In an interview with Bloomberg, El-Erian said he expected the economy to grow 3% to 3.5% in the fourth quarter next year from the same period this year. That range is 100 basis points over PIMCO’s previous forecast.

Tempering the positive growth expectations, El-Erian (left) commented: “What we don’t know yet is whether that will be enough not just to change the economy’s trajectory for one year but to place it on a medium-term sustainable path. What the policy makers are doing is kicking the can down the road in response to the symptoms of the new normal, but they’re not yet changing the medium-term dynamics.”

The downcast commentary seemed to take away with one hand what he presented (the growth forecast) in the other. This can be explained by El-Erian’s view that the positive results for the U.S. economy stem from policymakers’ hocus pocus. “The U.S. is using fiscal and monetary policy to try to attain escape velocity for the economy,” El-Erian said, citing “increasingly unconventional” strategies to boost U.S. growth, an apparent reference to QE2.

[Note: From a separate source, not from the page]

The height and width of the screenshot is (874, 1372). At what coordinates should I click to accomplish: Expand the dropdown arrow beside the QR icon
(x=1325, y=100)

If the sum of El-Erian’s remarks about U.S. economic prospects were lukewarm, the PIMCO chief seemed to have only cold water for Europe, which he forecast to grow by 0.5% to 0.75% next year. “Europe is on a completely different track than the U.S. It is trying to achieve sustainable growth by getting its economic house in order through fiscal austerity.”

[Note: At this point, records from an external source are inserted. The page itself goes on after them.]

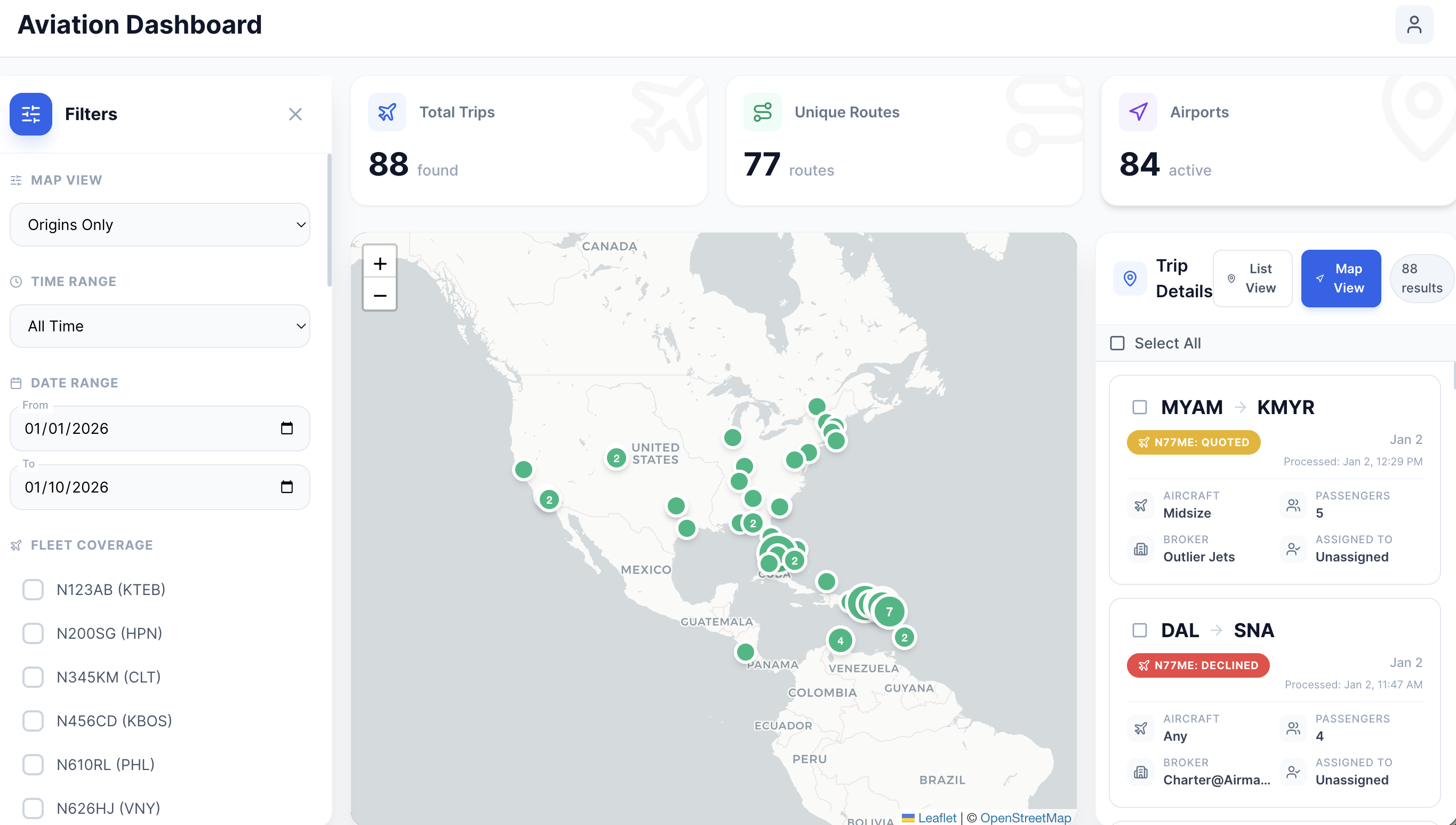Click the Total Trips airplane icon
This screenshot has height=825, width=1456.
[x=387, y=112]
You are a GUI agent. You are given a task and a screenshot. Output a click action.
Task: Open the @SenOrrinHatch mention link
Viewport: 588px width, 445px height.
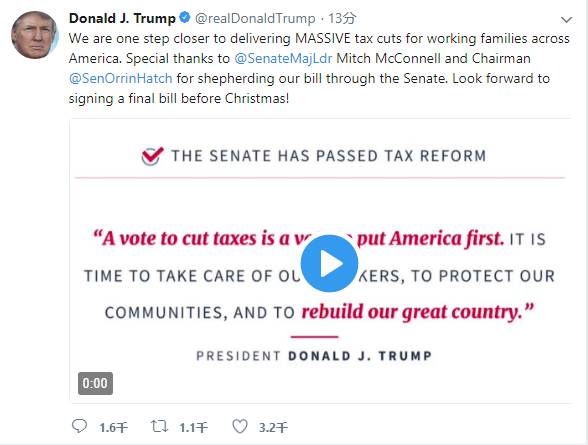121,78
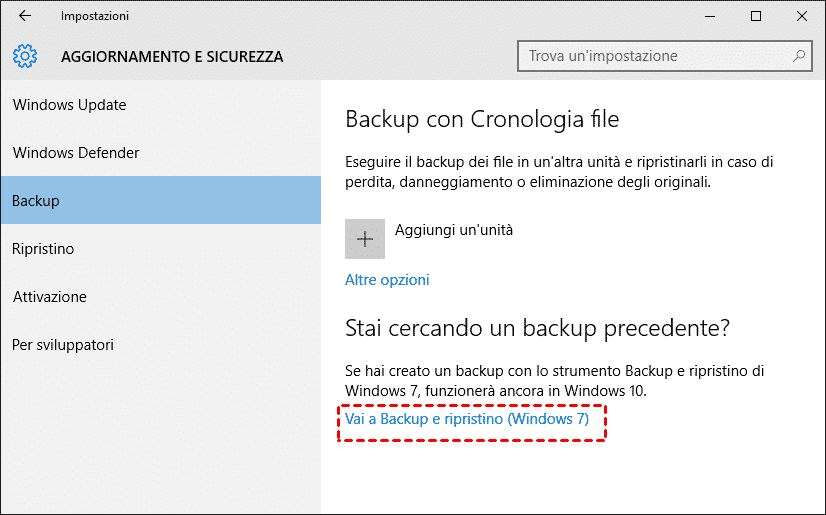Click the 'AGGIORNAMENTO E SICUREZZA' header title
The height and width of the screenshot is (515, 826).
[172, 57]
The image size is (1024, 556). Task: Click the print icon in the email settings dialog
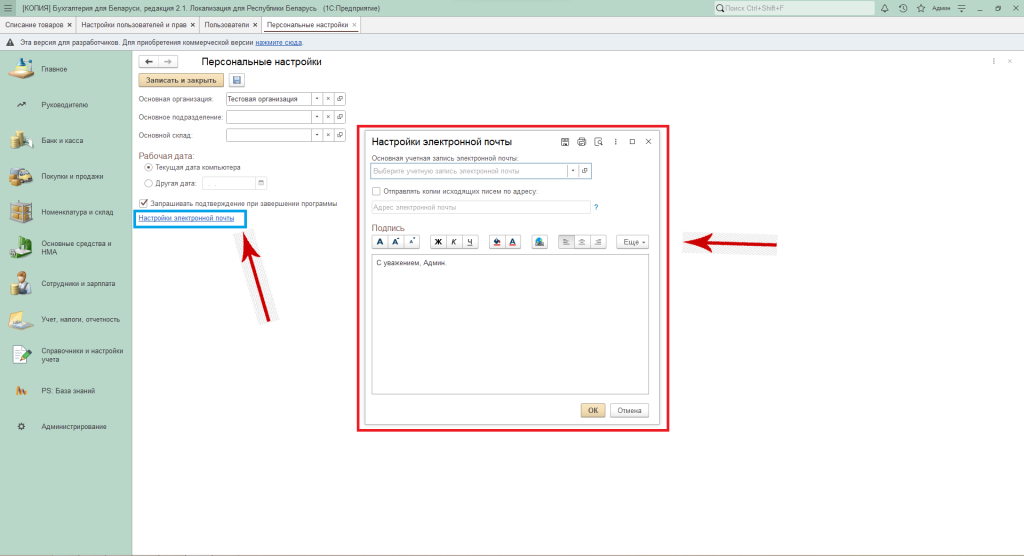click(x=581, y=142)
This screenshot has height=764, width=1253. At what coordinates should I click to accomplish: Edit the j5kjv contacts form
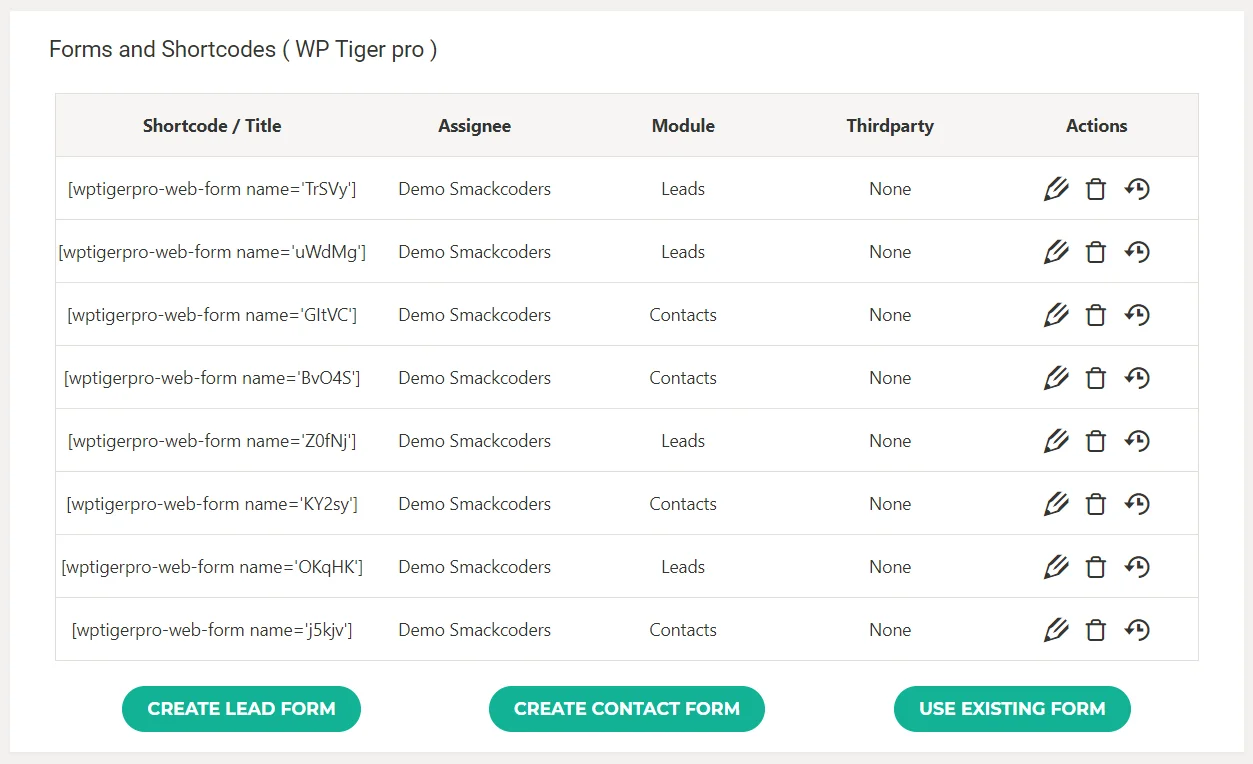1055,629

There, the European Central Bank is “basically providing liquidity support for a solvency issue. The question is whether the market will cooperate with that. If it doesn’t, he added, you will get disorderly restructurings in some peripheral countries and even more economic contraction.”

The disparate forecasts hint to a traditional difference in European vs. American thinking. The Old World has rejected U.S. stimulative measures from the start of the crisis, focusing on budget cuts. In the U.S., though disagreements between Democrats and Republicans can be vociferous, there is a much wider consensus on the merits of fiscal stimulus, albeit with different emphases. The Democrats favor spending whereas the Republicans favor tax cuts — both of which deplete the Treasury.

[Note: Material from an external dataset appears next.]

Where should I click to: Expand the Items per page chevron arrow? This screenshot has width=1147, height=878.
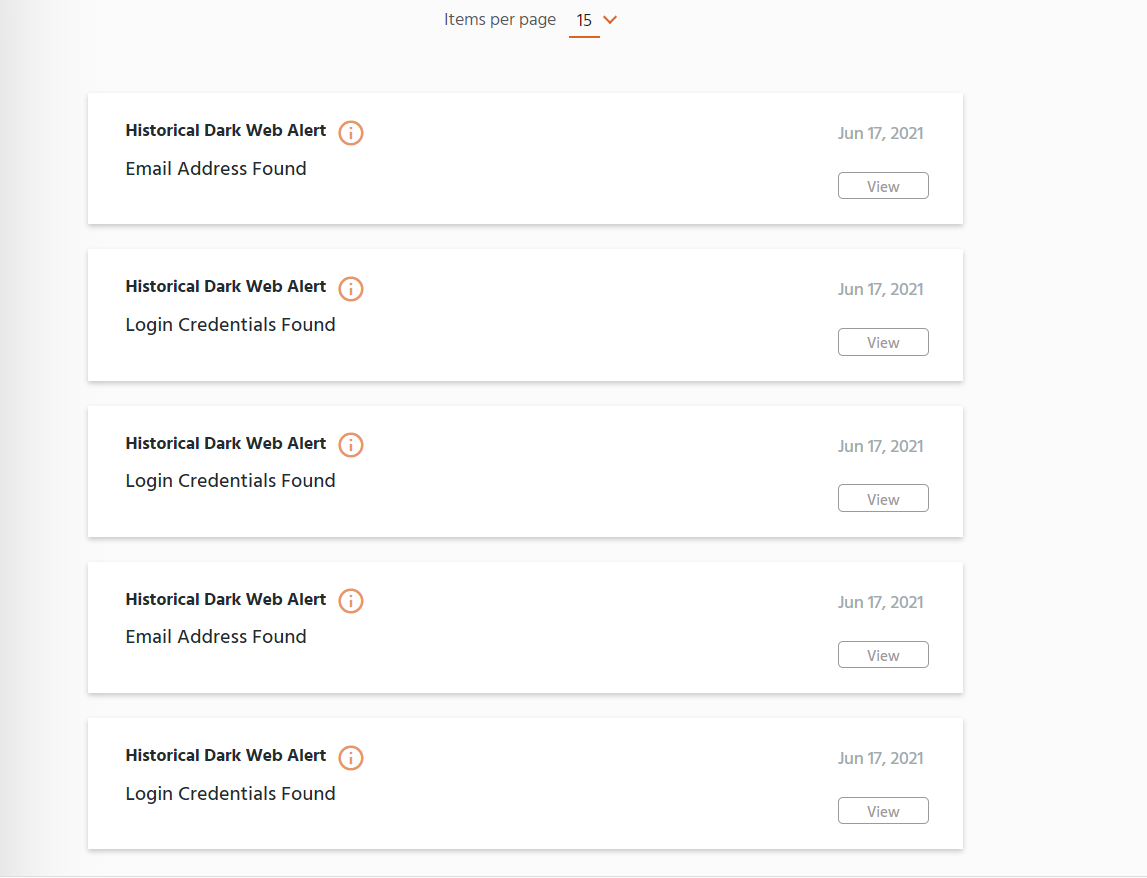point(610,20)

The reluctance to stimulate the economy in Europe may derive from the lesser degree of cultural unity among Europeans. Fiscally restrained Germans have no desire to bail out imprudent Mediterranean spendthrifts, as they see it. Moreover, American-style tax cutting has never been popular in statist Europe, where all political parties generally favor what Americans would call “big government.”

The depths of economic pain in the U.S., particularly the persistent unemployment and high deficits across federal, state and local governments, seem to be testing American solidarity. Already, it is not uncommon to hear of Texans rejecting the idea of bailing out Californians, should Sacramento’s budget woes come to that.

So what will it take to get a little more enthusiasm out of El-Erian’s next pronouncement on the U.S. economy? Probably some sign that the U.S. will go beyond mere stimulus (which, implicitly in his forecast, he seems to favor over austerity) and embrace policies aimed at reducing budgetary commitments (bond managers never like declining credit quality) while boosting growth.

In a separate commentary El-Erian wrote, also for Bloomberg News, he said: “We need a more meaningful push to improve America’s long-term competitiveness, which has been compromised by our lagging behind in infrastructure improvements and education, as well as resource misallocations.” (This echoes his PIMCO colleague Bill Gross’ plea for a return to competitiveness in the bond fund manager’s latest client letter.)

Parsing El-Erian’s remarks would seem to leave room to please many schools of economic thought: budget cuts (as favored by Europeans and the GOP); spending (favored by Democrats), as long as it boosts U.S. competitiveness; and avoidance of “resource misallocations,” which is usually code for putting economic decision-making back in private vs. governmental hands (favored by Republicans), thus promoting growth.

The Obama Administration-GOP deal over tax cuts was a move in this direction. Time will tell if it is enough to make even grim bond fund managers like El-Erian and Gross happy.